Neste contexto, Pe. Gerson Schmidt* nos propõe hoje a reflexão "A Esperança na Páscoa de Cristo Vivo":
Para a fé Cristã, a nova vida começou já na ressurreição de Cristo. As primeiras palavras de nosso novo Papa Leão XIV saem da boca de Cristo Ressuscitado: “A paz esteja convosco”. A vida nova consiste na liberdade perante si mesmo e os poderes do mundo, no amor e na alegria. Esta alegria, porém, não se orienta para um estado simplesmente futuro, mas é prêmio e graça de Deus, já aqui e agora. Apenas esse caminho conduz à Ressurreição, no qual o mundo se torna diferente – o caminho pela cruz. Amor e cruz pertencem um ao outro. Não por uma mística de sofrimento ou masoquismo, mas em razão da experiência pascal de Cristo. Um amor sem sofrimento seria uma brincadeira, acabaria por extinguir-se.
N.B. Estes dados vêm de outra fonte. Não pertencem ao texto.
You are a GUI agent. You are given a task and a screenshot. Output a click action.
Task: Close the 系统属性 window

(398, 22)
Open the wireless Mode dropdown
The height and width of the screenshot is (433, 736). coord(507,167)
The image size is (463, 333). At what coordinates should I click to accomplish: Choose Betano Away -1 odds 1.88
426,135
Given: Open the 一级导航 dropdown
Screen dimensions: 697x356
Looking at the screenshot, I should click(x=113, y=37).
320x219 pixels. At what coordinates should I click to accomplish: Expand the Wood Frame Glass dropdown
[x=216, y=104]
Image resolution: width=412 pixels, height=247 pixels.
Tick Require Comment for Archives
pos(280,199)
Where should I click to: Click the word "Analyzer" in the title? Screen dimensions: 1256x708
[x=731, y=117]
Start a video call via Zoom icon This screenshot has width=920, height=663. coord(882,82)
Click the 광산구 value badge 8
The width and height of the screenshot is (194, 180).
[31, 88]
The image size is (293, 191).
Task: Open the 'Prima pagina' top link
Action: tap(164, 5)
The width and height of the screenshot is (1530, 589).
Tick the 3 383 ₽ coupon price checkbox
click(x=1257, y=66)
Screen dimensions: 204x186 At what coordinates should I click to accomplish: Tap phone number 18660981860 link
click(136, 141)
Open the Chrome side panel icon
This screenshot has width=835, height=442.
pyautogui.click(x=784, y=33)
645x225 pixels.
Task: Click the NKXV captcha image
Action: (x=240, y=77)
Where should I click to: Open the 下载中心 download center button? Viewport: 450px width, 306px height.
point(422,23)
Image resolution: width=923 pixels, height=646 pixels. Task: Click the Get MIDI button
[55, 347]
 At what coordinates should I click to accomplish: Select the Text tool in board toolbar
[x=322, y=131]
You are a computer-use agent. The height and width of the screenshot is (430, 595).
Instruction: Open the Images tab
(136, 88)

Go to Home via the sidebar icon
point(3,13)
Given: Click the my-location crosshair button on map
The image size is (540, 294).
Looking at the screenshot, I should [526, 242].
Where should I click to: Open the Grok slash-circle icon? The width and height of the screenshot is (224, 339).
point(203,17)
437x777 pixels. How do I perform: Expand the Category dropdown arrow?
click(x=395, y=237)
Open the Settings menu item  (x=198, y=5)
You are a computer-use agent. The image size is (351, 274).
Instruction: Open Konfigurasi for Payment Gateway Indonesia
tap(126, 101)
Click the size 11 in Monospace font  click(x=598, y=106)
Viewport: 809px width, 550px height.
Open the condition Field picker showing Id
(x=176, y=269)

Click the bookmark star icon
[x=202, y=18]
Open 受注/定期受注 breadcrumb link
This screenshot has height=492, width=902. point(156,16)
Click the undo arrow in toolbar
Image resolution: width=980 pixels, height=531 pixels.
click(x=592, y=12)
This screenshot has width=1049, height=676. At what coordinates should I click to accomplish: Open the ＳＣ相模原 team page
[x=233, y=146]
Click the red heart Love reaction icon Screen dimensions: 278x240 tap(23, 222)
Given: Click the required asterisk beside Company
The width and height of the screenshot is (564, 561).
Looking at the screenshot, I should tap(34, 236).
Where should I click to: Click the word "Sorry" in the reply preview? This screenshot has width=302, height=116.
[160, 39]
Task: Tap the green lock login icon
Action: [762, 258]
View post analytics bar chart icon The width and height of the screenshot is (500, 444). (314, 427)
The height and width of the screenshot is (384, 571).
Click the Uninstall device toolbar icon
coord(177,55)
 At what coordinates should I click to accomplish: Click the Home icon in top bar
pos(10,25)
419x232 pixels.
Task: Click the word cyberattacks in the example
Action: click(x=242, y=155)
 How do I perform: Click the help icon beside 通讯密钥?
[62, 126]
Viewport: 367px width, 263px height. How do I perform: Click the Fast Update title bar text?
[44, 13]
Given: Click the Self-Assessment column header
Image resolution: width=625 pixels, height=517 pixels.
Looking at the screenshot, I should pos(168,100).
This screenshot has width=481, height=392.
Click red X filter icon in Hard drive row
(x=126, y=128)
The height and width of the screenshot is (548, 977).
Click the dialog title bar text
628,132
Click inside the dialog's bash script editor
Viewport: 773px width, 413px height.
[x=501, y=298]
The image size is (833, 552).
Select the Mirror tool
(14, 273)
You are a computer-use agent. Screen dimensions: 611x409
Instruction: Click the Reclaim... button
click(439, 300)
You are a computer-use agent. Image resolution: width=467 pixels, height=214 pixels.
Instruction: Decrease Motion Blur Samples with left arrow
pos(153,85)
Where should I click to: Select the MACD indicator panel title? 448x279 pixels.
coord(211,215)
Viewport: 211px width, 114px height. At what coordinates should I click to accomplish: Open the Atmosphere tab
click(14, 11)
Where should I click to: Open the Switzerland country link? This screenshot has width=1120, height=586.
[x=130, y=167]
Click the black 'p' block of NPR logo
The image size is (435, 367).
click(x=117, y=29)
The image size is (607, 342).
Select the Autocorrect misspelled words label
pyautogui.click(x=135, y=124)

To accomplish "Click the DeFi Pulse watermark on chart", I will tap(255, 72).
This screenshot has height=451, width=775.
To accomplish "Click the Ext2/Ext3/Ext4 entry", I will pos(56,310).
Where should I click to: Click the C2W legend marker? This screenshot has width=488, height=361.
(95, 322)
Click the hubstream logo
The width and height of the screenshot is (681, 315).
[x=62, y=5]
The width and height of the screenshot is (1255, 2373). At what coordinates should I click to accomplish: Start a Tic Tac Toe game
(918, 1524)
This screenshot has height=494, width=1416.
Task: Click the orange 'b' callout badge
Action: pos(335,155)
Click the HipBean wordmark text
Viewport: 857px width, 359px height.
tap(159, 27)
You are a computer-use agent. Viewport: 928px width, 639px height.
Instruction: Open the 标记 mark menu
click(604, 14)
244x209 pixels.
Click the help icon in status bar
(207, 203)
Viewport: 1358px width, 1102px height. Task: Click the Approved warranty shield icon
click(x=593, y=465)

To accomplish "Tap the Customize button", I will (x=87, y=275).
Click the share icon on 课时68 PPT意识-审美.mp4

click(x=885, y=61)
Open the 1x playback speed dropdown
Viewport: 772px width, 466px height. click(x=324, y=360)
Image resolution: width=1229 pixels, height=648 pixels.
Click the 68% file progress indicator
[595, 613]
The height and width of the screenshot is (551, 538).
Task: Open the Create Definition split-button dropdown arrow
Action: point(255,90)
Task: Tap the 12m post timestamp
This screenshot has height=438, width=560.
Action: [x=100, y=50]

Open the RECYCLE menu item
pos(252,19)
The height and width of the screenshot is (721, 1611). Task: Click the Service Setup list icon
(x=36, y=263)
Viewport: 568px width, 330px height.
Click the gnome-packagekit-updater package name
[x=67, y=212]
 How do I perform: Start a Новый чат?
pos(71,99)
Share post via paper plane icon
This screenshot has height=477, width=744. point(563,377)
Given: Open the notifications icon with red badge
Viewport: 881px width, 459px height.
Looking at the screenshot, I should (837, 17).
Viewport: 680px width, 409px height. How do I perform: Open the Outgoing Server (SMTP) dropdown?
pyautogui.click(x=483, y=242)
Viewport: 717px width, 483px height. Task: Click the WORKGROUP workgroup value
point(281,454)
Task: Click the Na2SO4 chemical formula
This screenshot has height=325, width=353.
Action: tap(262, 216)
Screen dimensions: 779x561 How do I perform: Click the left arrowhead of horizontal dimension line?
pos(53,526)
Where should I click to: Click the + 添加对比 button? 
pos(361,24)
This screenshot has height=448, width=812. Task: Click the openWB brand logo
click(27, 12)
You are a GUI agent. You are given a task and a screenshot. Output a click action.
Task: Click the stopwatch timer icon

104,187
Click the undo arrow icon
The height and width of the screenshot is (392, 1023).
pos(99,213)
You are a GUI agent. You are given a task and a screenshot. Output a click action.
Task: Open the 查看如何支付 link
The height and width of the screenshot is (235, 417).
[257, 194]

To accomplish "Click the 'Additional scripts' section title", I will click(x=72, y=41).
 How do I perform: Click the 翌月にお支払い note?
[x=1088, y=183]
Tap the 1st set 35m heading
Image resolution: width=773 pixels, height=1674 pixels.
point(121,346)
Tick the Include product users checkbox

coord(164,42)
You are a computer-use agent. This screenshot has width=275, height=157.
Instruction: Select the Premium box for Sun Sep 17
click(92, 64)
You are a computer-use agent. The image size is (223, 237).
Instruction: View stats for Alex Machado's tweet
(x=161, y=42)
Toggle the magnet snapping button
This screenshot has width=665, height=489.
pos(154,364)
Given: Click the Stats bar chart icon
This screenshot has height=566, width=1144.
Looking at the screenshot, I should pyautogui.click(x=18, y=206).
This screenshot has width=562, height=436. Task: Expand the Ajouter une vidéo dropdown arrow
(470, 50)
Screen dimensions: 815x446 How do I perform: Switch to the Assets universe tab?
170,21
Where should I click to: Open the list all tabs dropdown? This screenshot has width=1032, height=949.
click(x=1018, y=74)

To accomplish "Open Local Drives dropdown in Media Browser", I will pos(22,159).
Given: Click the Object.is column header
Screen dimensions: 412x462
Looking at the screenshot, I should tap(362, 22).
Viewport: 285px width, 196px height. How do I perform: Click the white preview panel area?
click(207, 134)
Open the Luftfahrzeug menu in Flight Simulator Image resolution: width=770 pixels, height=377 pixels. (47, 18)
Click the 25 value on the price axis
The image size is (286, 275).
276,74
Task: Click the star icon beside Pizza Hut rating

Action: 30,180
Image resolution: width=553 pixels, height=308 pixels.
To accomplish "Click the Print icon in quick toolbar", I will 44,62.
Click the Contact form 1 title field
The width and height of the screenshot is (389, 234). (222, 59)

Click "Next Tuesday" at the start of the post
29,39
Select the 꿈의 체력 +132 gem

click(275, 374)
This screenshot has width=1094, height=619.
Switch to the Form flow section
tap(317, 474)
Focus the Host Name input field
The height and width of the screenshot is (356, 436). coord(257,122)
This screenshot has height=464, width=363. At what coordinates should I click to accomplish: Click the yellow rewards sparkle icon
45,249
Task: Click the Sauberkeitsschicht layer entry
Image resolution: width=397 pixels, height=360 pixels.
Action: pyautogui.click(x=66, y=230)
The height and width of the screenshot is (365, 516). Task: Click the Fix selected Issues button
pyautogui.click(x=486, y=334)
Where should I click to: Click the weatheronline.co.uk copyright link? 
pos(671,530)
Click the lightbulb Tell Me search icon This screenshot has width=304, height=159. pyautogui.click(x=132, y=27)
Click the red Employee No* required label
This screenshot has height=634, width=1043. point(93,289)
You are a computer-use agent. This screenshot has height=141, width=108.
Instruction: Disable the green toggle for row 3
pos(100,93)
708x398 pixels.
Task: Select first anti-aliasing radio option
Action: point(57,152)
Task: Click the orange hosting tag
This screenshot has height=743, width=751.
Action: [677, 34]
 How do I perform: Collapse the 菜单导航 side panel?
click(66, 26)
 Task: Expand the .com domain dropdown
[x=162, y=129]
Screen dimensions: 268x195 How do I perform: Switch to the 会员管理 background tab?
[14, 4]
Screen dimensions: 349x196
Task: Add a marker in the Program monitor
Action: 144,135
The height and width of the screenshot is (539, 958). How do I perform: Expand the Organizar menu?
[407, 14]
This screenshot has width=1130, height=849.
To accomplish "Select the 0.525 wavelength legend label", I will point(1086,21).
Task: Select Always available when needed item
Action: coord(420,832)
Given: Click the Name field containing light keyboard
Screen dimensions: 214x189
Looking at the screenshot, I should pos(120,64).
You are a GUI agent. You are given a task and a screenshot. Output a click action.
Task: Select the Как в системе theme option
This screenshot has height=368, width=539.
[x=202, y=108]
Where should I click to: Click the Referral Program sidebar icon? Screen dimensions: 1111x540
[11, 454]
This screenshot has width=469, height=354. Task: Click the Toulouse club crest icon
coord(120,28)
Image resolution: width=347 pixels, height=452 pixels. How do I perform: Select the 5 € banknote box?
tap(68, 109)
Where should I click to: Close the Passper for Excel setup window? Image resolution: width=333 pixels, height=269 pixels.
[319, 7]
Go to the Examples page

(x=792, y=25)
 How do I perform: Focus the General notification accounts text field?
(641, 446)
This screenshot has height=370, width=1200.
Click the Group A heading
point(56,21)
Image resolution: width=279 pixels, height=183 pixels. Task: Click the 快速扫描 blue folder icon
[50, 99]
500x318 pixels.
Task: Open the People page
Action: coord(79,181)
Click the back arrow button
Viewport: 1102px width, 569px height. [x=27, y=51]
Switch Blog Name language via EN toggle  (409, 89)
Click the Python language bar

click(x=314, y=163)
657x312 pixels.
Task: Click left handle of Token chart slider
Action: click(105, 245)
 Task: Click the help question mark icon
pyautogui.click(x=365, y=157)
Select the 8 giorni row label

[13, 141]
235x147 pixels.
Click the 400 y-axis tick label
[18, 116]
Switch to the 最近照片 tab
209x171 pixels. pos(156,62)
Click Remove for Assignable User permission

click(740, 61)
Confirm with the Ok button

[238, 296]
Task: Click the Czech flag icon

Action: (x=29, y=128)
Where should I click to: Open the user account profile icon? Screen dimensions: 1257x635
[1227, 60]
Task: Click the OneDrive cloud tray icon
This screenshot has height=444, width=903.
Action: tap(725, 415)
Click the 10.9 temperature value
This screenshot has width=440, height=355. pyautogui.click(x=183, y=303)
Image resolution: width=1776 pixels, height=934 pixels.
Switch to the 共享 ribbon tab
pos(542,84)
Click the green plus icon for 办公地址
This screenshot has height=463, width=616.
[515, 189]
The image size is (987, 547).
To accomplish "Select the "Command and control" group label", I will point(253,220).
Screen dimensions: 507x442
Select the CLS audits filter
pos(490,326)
Sofrer não é mera passividade e conformidade. O sofrimento é sensibilidade com o outro. Por causa do amor, a cruz é inevitável. Cristo não morreu acidentalmente, mas por causa de uma sociedade que se recusou a transformar-se e redimir-se. “Não há outra verdade, além do amor, na qual respiramos, nos alegremos, trabalhemos, na qual nós choremos e esperemos”109.
A Igreja como sinal escatológico é mais claramente percebida quando toma consciência da sua missão, que consiste de modo geral em mostrar que tudo possui um acabamento em Cristo, e ao mesmo tempo levar as pessoas ao seguimento de Jesus. Neste sentido, é no seio da Igreja que devemos sentir primeiro os sinais do Reino; ela deve transparecer essa presença de Cristo ressuscitado tanto nas suas ações hierárquicas e sacramentais quanto na atividade pastoral110. Na primeira homilia do novo Papa Leão ouvimos que a Igreja “seja cada vez mais uma cidade situada sobre um monte (cf. Ap. 21,10), arca da salvação que navega pelas ondas da história, farol que ilumina as noites do mundo, isso não se deve tanto à magnificência das suas estruturas ou à grandeza de seus edifícios, mas como pela santidade dos seus membros, de que povo que Deus adquiriu para si”.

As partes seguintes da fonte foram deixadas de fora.